Che cos’è un BIOTOPO? La parola biotopo deriva dal greco bios = vita o organismo + topos = luogo (luogo di vita). Il biotopo è un’area di limitate dimensioni di un ambiente dove vivono organismi animali e vegetali della stessa specie di specie diverse. Realizzare una vasca biotopo è sinonimo di riprodurre in acquario lo stesso habitat naturale di una determinata specie di pesci, sia esso un lago, una pozza d’acqua, o un fiume, andranno riprodotti i parametri dell’acqua come i valori, temperatura e movimento, l’intensità luminosa e il giusto ambiente con gli infiniti accessori ormai facilmente reperibili, ed inserire esclusivamente piante e pesci nativi del luogo.

Dopo Heiko Bleher è stato il turno del dott. Stefano Rivola, che con il suo Koi Italia vende circa 4 tonnellate di mangime per carpe koi all’anno, l’azienda è specializzata in importazione di carpe koi direttamente dal Giappone, offrono al mercato accessori per laghetti, oltre alla realizzazione degli stessi e di bio-piscine.

L’esportazione delle koi dal Giappone all’Inghilterra è iniziata negli anni ’70 di pari passo con l’invenzione del nylon, ideale appunto per il loro trasporto. La conseguenza dell’esportazione è stata la realizzazione di laghetti atti a contenerle, con uno sviluppo molto rapido di accessori e tecniche per mantenerle al meglio.

Negli anni ’80 e ’90 il koi-keeping si diffonde nel resto d’Europa sovrastando una buona parte del mercato dell’acquariologia (a parer mio dato da verificare), in Italia sta accadendo oggi ciò che è successo più di 30 anni fà al di là dei nostri confini.

Per laghetto naturalmente non vanno intese la solita buca fatta in giardino contenente acqua stagnante ne tantomeno la fontanella con 30 litri d’acqua, bensì si parla di almeno un migliaio di litri d’acqua.

Così come l’acquario, anche il laghetto richiede tempi di maturazione che vanno dalle 5 alle 6 settimane perché si attivi il ciclo dell’azoto, evitando spiacevoli sorprese per i poveri ospiti inseriti prima del tempo.

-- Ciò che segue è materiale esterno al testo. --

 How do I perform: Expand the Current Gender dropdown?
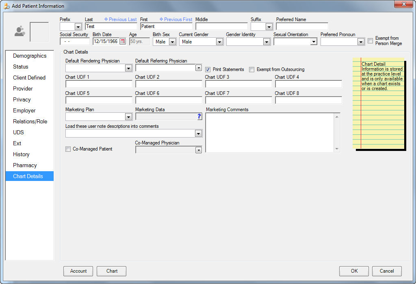point(219,42)
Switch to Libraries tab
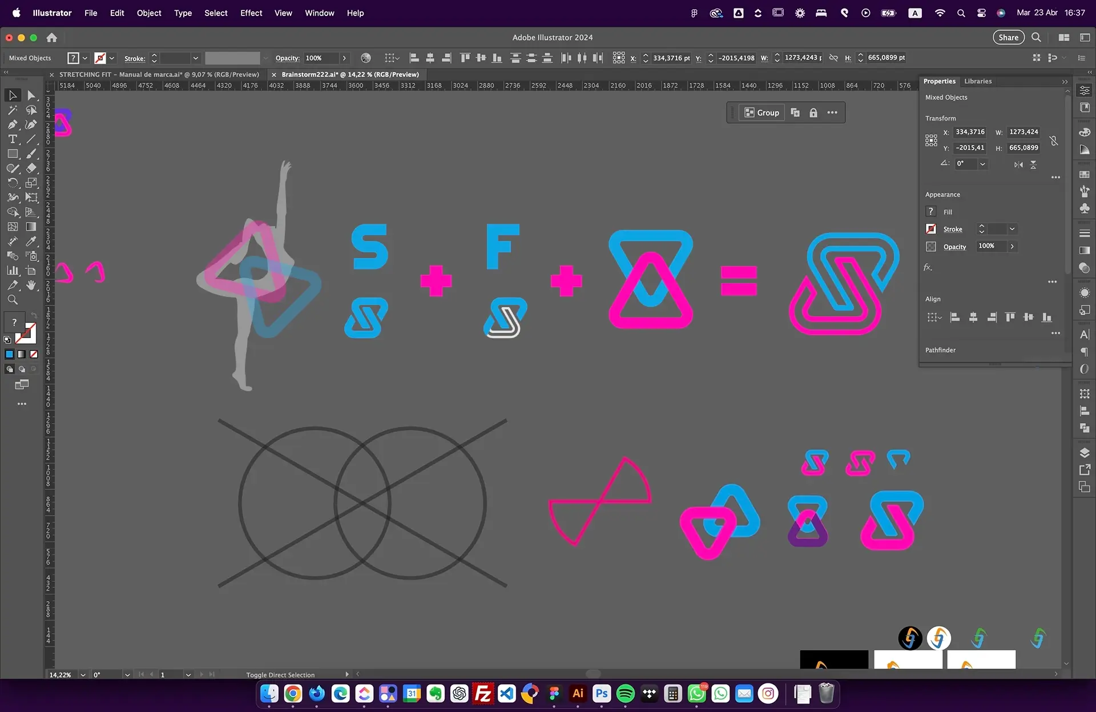This screenshot has width=1096, height=712. [x=978, y=80]
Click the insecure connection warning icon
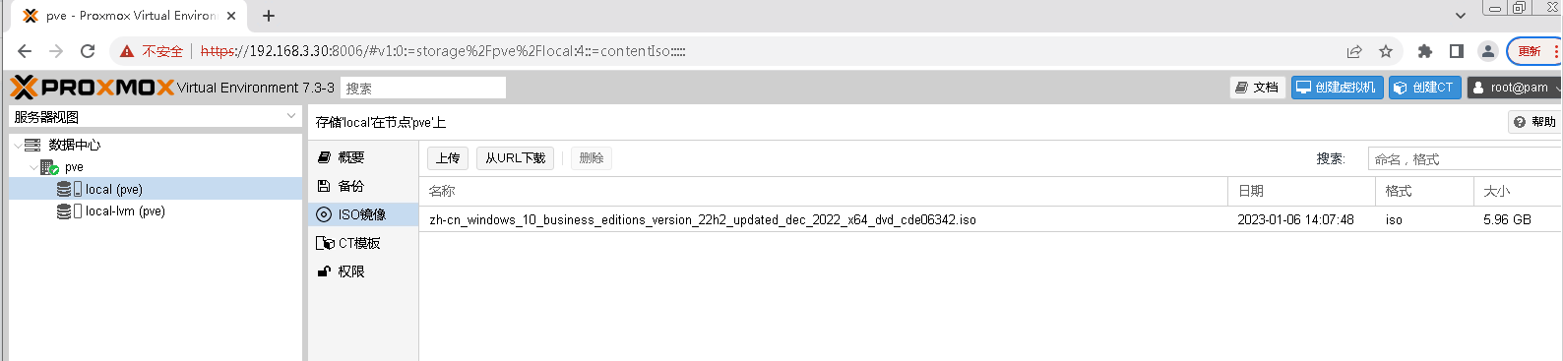Screen dimensions: 1563x361 [x=127, y=51]
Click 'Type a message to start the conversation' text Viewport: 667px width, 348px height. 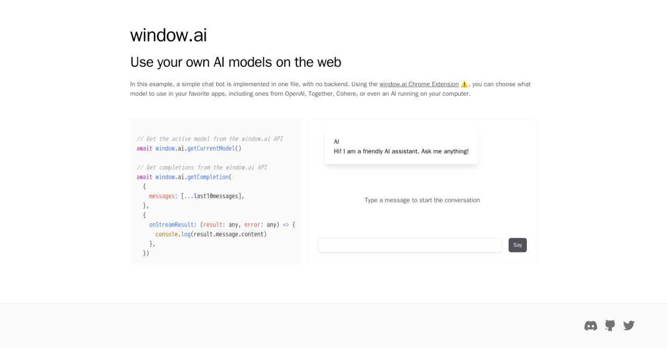[x=422, y=200]
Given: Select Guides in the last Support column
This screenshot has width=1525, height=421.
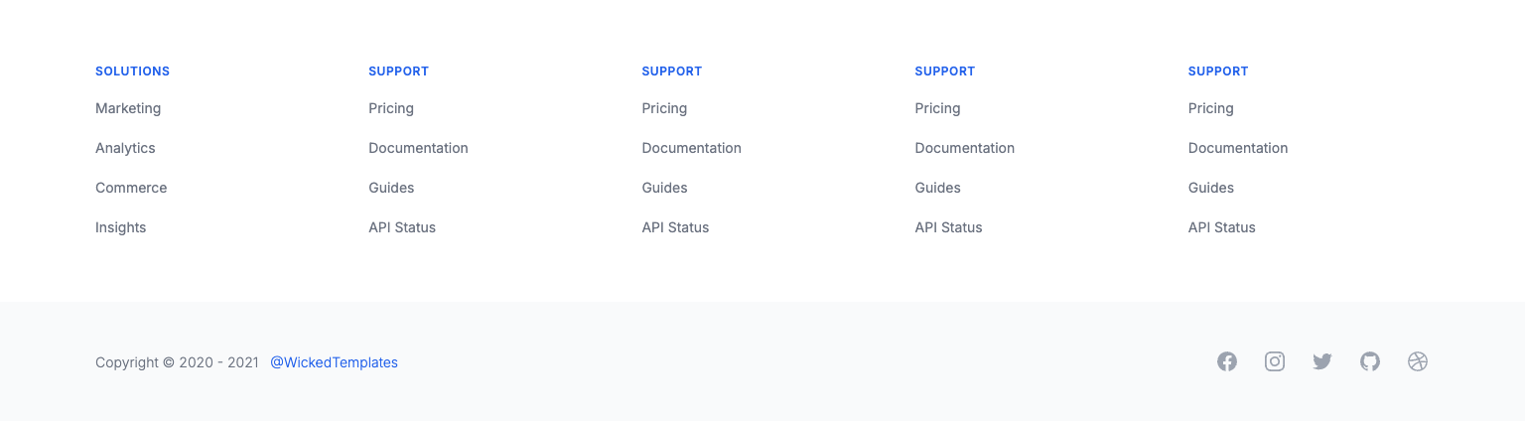Looking at the screenshot, I should 1210,188.
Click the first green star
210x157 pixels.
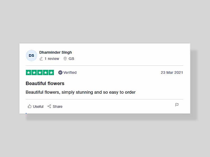[x=28, y=72]
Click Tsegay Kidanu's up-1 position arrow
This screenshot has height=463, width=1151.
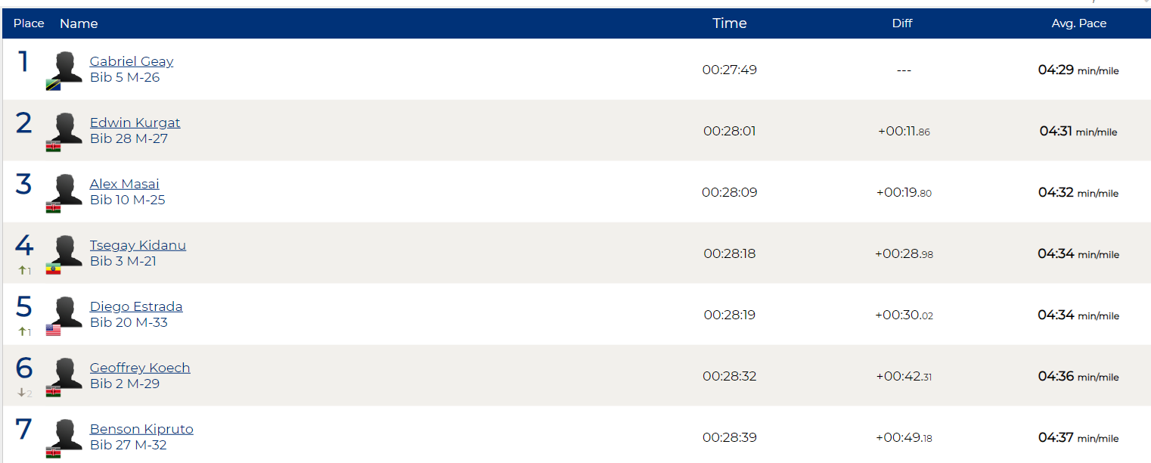[24, 270]
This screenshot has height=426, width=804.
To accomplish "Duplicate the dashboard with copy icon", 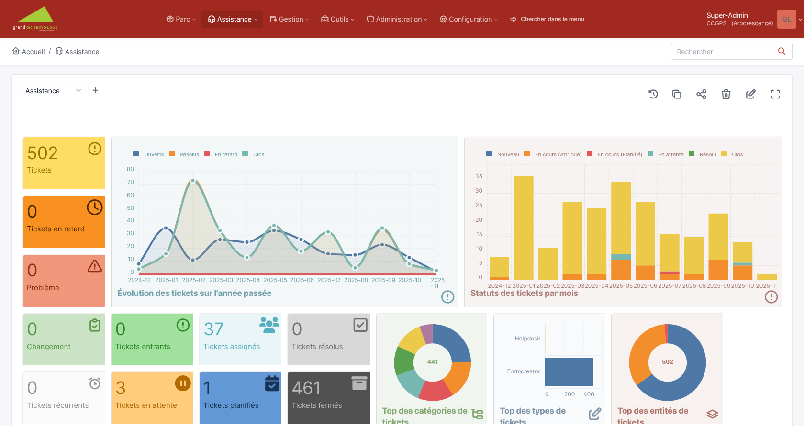I will (x=677, y=94).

La differenza con l’acquario, oltre naturalmente al volume d’acqua in questione, è la continua esposizione alle notevoli variazioni delle condizioni atmosferiche. Difatti se il laghetto viene avviato a fine estate le temperature dall’autunno alla primavera non saranno sufficienti per l’attivazione biologica del filtro.

Per quanto riguarda l’inserimento dei pesci, soprattutto nei primi mesi è bene andarci cauti monitorando periodicamente i parametri dell’acqua; l’ambientamento và fatto proprio come per i pesci d’acquario avendo le carpe una capacità di adattamento di circa 4° al giorno. Nel caso in cui si verifichi un picco di ammonio è bene sospendere fin da subito il cibo, le carpe infatti possono resistere anche un mese senza mangiare e se allevate in grandi spazi raggiungono i 90 cm (con un valore di mercato che oscilla tra i 9 e i 10 mila €) in meno di 5 anni, fino ad un massimo di circa 1 metro e 20.

In giro per il mondo, o meglio in qualche laghetto ben lontano da noi ci sono esemplari anche da un milione di euro, in Italia un esemplare del genere forse non c’è mai entrato, e per come siamo messi in questo periodo credo che queste super carpe dovranno attendere ancora un pochino prima di arrivare a noi.

L’ultimo argomento del corso è stato a cura del dott. Mosconi e riguardante le malattie dei pesci, come riconoscerle ed affrontarle. Mi è sembrata più una lezione di ittiopatologia universitaria che un’infarinata generale riguardo quello che comporta l’ammalarsi dei pesci e la loro cura ma questo a causa della mia minima conoscenza a riguardo. Per rendervi comunque l’idea allego di seguito una slide della spiegazione.

Concludo affermando che è stata una bellissima esperienza, molto formativa, ed era quello che desideravo. Il bello dell’acquariologia è che non si smette mai di imparare e solo i veri appassionati si distinguono andando avanti nello studio e nella ricerca delle possibili soluzioni ai problemi che emergono nelle vasche. Unico punto negativo del corso il fatto che non si sia menzionata affatto l’acquariologia marina, magari il prossimo anno! Comunque vada, ci saremo.